In data Science, it is not necessary to learn code but learning so can help a lot. There are mainly three languages that are used most commonly in data science domain, these are - 

* Python
* R
* SQL
* JavaScript

Other languages are - scala, java, c++, julia, go, js, ruby, php, visual basic, etc


## Libraries(Python) - 

* Scientific computing - 
    * Pandas - Data structures and tools
    * NumPy - Arrays and matrices
    
    
* Visualization - 
    * Matplotlib - most popular
    * Seaborn - high level, based on Matplotlib
    
    
* Machine learning and deep learning - 
    * Scikit-learn
    * Keras - deep learning NN
    * TensorFlow - deep learning production and deployment
    * PyTorch
    
    
* PySpark - provides functionalities for all above

## Datasets - 

* Definition - Structured collection of data. The data can be in data structures like - 
    * Tabular data - commonly csv format
    * Hierarchial/network data - used to define relation in data
    * Raw files - images/audio


* Data ownnership - 
    * Private data - datasets are private because they contain confidential data, private or personal information and are commercially sensitive. They are not generally shared publically.
    * Open data - these are datasets that institutions, governments, companies or organizations have made available to the general public for use.


* Sources of public datasets - publically available open data sets can be found from multiple data sources such as - 
    * Open data portal list from around the world - http://datacatalogs.org/
    * Government and organizational websites like [UN](https://data.un.org/), [US govt data](https://data.gov) and [Indian govt data](https://data.gov.in/)
    * Other sources - 
        * [Kaggle](https://kaggle.com/datasets)
        * [Google](https://datasetsearch.research.google.com/)
        
        
* License consideration - While using a publically available dataset(or for that matter any dataset), it is important to check for the license and whether it allows data usage as we require. A common data sharing license is CDLA(Common Data License Agreement)

## Machine Learning models -

Data contains wealth of information. Manual analysis of data is not possible today since the amount of data present is huge and traditional data analysis techniques are unable to handle the volume. Machine Learning models help identify the patterns in data. Model training is the process through which a machine learning models learns about the data. Once the model is trained, it can be used to make predications on new data. 
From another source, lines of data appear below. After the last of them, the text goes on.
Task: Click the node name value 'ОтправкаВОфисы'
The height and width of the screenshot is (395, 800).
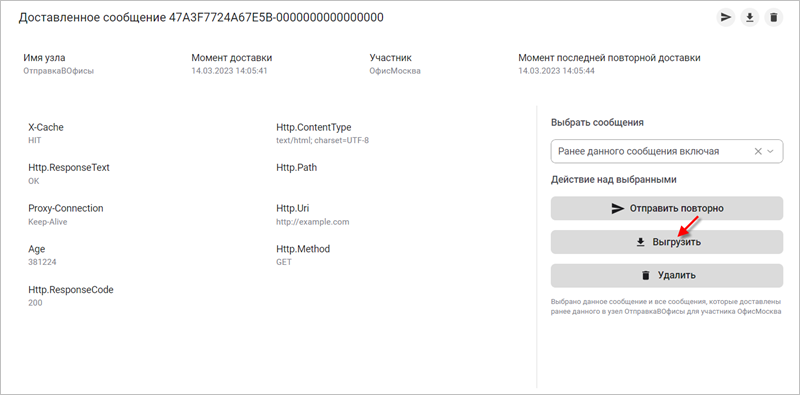Action: pos(59,71)
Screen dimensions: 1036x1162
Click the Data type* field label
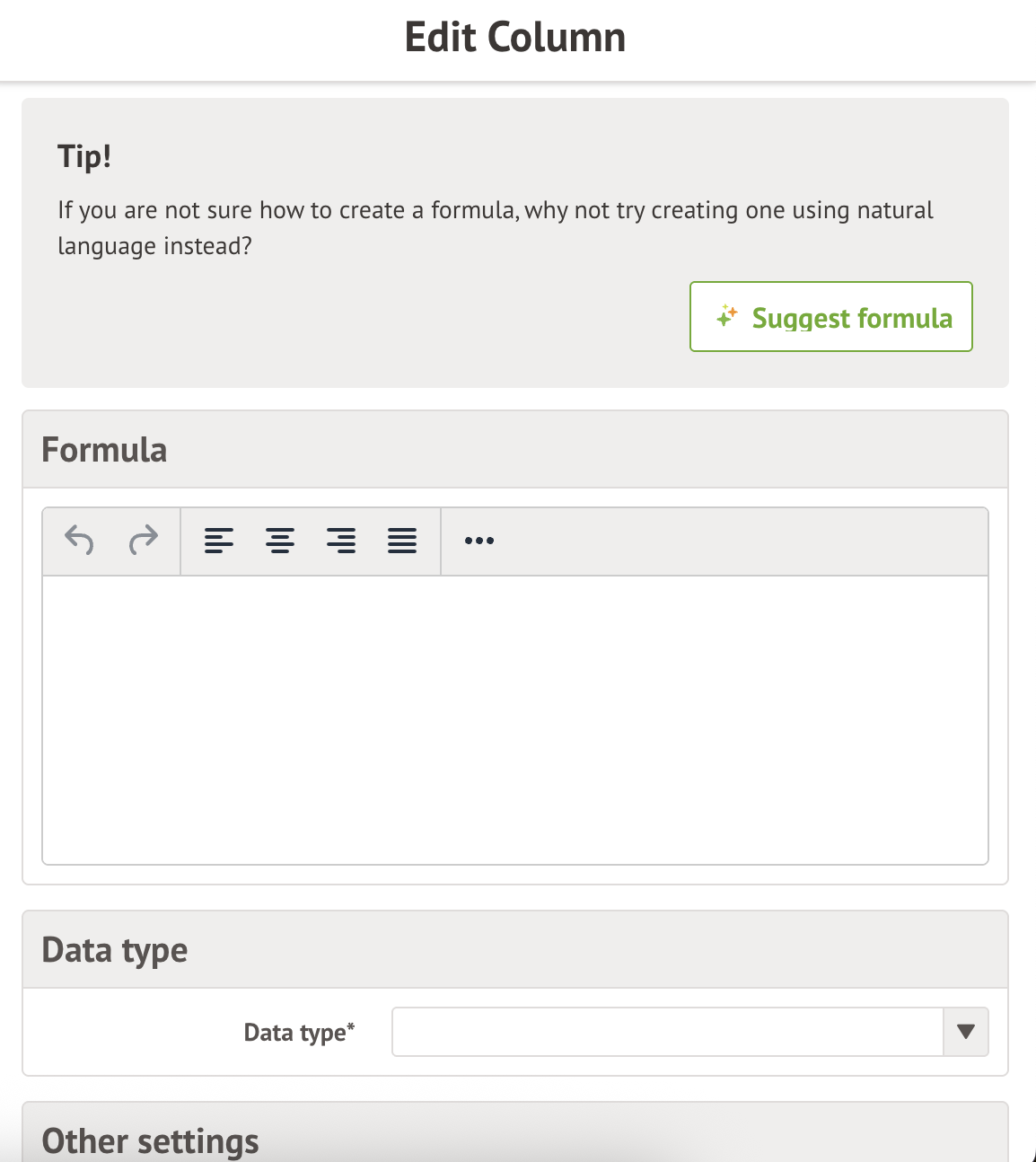coord(299,1033)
There are 3 basic classes of machine learning- 

* Supervised learning - most common type, input data and correct output is provided. The model tries to find relation between input data and output data. Generally used for regression and classification.
* Unsupervised learning - data is not labeled(not known what is input, structure, type, etc). The model tries to identify pattern in this kind of data without any help from the humans. Generally used for clustering problems and anamoly detection.
* Reinforcement learning - similar to way humans learn, by trial and error in idnetifying actions in order to maximize reward over time. 

Deep learning is specialized type of machine learning.